• **PROBLEM TO SOLVE**
Copy every one of the records below line for line, without changing anything.

• **INPUT DATA**
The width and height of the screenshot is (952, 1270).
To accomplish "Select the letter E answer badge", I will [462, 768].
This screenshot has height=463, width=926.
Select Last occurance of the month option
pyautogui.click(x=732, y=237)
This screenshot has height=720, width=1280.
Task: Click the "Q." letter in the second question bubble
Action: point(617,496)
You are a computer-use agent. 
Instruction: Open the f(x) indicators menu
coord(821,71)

• **CORRECT ANSWER**
The width and height of the screenshot is (952, 1270).
To accomplish "Select the letter E answer badge", I will [462, 768].
This screenshot has height=463, width=926.
Select Last occurance of the month option
pyautogui.click(x=732, y=237)
This screenshot has height=720, width=1280.
Task: Click the "Q." letter in the second question bubble
Action: point(617,496)
You are a computer-use agent. 
Instruction: Open the f(x) indicators menu
coord(821,71)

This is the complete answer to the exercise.